__FRAGMENTO DE PÁGINA__.

=-=-=-=-=

México D.F. Brasil volverá este año a ser la chica bonita de América Latina para los inversionistas extranjeros, a medida que su economía despega y su rival regional México apenas se pone de pie para reconquistar a los inversores que huyeron con la crisis.

Brasil, la mayor economía latinoamericana, espera captar un récord de US$45.000 millones este año en inversión extranjera, tres veces el monto que pronostica México.

Aunque no hace mucho tiempo peleaban cabeza a cabeza por los dólares que se destinan a Latinoamérica, el latigazo de la crisis y otros problemas de fondo desestabilizaron a México.

Ahora, analistas calculan que México recién volvería a alcanzar en dos años los niveles de US$20.000 millones anuales en inversión que tenía antes de la crisis.

¿El secreto de Brasil? No tener un ciclo económico tan ligado a Estados Unidos, un mercado interno más fuerte, un sector petrolero un poco más abierto y proyectos e iniciativas que seducen y dejan tranquilos a los inversionistas.

=-=-=-=-=

__DATOS__.
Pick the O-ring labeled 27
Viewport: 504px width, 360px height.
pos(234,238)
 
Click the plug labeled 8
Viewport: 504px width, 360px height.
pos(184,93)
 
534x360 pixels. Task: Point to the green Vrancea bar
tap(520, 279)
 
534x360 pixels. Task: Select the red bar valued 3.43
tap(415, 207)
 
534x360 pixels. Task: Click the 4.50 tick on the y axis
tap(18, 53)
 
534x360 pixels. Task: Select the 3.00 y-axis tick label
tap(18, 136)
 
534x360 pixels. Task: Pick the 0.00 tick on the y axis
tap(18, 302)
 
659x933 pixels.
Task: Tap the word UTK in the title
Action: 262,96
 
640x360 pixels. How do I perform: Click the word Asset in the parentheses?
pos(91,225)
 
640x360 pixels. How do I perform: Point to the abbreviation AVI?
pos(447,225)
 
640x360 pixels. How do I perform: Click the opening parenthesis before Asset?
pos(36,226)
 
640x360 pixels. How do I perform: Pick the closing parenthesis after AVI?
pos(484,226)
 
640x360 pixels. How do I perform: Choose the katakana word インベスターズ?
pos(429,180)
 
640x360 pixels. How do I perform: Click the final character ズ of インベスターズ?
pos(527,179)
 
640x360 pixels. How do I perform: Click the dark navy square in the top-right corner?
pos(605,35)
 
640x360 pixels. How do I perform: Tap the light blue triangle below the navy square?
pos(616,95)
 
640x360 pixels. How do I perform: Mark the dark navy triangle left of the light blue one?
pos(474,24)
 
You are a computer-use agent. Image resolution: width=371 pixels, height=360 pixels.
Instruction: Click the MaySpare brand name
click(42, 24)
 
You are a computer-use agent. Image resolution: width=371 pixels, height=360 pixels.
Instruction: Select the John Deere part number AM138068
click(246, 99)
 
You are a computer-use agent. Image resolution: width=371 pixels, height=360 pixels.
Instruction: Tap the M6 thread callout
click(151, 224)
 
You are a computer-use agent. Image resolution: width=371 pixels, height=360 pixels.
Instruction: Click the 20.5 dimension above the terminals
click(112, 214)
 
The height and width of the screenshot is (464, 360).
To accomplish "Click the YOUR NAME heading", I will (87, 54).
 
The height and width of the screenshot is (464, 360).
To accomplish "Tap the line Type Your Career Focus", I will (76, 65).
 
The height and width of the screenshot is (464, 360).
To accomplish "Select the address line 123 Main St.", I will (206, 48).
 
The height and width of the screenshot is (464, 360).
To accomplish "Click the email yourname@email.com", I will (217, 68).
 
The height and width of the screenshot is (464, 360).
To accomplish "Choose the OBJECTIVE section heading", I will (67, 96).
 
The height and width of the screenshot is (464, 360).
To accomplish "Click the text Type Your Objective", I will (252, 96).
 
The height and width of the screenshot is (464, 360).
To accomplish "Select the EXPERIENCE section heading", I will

=-=-=-=-=

__INSTRUCCIONES__.
- A) Repite sin cambios la parte del fragmento sobre Brasil y México que empieza con "México D.F. Brasil" y sigue hasta "que pronostica México.".
- B) Según el fragmento sobre Brasil y México, ¿cuál es el secreto de Brasil? Enumera todo lo que menciona.
Los datos no tienen nada que ver con el fragmento.

__RESULTADOS__.
- A)
México D.F. Brasil volverá este año a ser la chica bonita de América Latina para los inversionistas extranjeros, a medida que su economía despega y su rival regional México apenas se pone de pie para reconquistar a los inversores que huyeron con la crisis.

Brasil, la mayor economía latinoamericana, espera captar un récord de US$45.000 millones este año en inversión extranjera, tres veces el monto que pronostica México.

- B)
- No tener un ciclo económico tan ligado a Estados Unidos
- Un mercado interno más fuerte
- Un sector petrolero un poco más abierto
- Proyectos e iniciativas que seducen y dejan tranquilos a los inversionistas